Task statement: Whenever a line in the data holds the string "Pratite", pull that line out.
-*-*-
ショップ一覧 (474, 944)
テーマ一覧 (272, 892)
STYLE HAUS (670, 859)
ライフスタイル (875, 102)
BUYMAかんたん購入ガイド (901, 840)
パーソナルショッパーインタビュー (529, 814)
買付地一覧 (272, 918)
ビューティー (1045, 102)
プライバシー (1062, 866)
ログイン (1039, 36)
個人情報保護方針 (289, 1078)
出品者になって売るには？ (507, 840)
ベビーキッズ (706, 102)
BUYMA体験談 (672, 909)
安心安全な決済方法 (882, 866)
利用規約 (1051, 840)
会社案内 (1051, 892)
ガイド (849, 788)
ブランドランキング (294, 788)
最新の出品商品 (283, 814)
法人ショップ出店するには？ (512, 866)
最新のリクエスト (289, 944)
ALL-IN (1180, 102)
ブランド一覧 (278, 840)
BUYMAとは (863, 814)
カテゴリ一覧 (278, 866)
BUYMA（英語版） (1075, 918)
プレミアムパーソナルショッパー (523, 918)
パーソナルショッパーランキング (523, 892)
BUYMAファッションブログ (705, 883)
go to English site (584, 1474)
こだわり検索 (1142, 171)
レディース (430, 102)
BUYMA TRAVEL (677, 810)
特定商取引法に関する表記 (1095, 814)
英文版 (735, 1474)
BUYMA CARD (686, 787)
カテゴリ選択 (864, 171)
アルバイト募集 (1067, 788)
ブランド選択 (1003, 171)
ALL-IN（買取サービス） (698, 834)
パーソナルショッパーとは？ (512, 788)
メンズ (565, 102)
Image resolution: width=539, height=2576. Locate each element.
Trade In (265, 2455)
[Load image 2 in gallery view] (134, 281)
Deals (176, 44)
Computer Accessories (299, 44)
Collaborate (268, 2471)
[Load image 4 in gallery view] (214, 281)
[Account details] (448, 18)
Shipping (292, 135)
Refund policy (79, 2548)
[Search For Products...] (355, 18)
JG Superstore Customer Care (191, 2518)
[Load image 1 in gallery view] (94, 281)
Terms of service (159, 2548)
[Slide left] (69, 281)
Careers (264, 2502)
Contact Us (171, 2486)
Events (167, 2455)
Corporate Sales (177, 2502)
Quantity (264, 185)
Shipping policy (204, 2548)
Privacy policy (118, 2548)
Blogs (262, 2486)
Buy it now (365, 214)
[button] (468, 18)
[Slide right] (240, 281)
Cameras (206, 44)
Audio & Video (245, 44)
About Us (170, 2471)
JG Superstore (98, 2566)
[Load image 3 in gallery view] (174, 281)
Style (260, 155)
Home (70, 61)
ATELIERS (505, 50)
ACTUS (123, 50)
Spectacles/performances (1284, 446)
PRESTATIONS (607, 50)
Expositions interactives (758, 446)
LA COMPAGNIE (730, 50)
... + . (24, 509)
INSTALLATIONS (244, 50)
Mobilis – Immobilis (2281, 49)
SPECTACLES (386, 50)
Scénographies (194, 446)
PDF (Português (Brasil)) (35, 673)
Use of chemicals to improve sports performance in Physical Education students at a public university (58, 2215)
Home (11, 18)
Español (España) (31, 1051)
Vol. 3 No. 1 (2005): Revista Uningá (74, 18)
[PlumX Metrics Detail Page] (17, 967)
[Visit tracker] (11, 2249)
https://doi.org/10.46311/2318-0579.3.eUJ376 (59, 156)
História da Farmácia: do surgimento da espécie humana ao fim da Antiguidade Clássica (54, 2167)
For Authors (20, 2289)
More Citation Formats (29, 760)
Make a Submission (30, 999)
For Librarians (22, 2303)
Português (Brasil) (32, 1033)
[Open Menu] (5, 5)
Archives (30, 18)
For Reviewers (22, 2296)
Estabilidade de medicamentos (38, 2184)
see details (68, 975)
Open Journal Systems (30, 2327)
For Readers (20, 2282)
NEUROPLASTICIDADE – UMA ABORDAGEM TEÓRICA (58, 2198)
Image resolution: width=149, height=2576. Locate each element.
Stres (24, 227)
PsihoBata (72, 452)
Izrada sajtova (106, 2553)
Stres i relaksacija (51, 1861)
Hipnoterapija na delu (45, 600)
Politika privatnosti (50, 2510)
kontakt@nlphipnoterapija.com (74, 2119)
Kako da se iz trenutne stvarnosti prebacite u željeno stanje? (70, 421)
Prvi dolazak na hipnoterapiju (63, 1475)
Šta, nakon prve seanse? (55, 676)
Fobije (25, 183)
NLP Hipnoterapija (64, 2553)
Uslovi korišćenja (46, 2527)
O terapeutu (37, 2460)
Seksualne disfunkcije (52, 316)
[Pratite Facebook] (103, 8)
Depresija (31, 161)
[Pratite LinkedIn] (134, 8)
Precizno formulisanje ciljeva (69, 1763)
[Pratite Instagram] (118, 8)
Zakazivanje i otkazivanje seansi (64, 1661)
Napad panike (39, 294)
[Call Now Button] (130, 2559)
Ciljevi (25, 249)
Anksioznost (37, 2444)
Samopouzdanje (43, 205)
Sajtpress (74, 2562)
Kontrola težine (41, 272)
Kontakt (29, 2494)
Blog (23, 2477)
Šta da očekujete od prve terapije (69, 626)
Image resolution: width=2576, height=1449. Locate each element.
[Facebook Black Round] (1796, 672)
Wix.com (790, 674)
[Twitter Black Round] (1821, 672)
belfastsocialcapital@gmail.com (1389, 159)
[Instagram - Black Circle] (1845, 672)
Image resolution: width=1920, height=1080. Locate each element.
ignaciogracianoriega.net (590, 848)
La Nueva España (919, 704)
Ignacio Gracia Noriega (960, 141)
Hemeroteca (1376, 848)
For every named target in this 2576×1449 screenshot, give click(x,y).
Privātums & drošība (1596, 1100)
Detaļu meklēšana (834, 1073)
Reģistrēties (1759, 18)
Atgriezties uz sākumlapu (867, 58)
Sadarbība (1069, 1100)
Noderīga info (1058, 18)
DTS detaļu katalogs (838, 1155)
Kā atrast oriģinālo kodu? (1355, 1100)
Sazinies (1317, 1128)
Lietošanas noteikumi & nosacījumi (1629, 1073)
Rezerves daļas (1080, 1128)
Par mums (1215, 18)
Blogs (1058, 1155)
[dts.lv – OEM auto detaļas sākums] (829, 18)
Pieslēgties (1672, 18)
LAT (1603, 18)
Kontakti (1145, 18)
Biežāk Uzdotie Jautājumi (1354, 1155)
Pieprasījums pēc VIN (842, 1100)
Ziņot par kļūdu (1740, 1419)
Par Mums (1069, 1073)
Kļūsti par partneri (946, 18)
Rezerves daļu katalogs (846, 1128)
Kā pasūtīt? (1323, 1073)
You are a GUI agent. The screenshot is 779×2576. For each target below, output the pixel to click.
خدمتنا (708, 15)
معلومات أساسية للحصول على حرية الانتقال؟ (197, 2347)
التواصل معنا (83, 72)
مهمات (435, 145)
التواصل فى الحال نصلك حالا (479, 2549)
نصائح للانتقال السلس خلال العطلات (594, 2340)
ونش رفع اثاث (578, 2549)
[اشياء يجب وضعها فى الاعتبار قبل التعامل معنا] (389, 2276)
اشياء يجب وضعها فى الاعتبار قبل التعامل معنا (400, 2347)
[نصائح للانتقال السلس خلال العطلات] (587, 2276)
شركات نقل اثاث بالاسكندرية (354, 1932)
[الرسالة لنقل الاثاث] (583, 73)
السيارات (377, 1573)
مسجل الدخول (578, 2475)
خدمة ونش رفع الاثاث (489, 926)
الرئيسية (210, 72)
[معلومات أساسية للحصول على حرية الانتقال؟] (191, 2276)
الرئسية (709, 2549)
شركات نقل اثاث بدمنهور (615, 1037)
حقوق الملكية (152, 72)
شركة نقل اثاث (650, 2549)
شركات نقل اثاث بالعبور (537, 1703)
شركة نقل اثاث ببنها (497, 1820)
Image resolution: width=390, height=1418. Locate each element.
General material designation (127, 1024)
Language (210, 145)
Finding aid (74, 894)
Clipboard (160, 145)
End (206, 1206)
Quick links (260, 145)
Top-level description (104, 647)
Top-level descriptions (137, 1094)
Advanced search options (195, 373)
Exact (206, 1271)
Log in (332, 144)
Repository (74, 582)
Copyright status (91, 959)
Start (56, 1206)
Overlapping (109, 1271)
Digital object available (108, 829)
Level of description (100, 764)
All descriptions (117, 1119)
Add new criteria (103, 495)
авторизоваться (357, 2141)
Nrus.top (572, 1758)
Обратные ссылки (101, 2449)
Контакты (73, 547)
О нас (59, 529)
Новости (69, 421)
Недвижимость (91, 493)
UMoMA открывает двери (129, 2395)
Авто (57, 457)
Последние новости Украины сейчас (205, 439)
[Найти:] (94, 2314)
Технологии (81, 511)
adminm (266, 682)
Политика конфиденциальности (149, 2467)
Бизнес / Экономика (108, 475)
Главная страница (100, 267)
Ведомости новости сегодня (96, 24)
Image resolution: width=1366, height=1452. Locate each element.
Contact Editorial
-*-*-
Your response:
[Pratite Facebook] (103, 8)
[Pratite LinkedIn] (134, 8)
[Pratite Instagram] (118, 8)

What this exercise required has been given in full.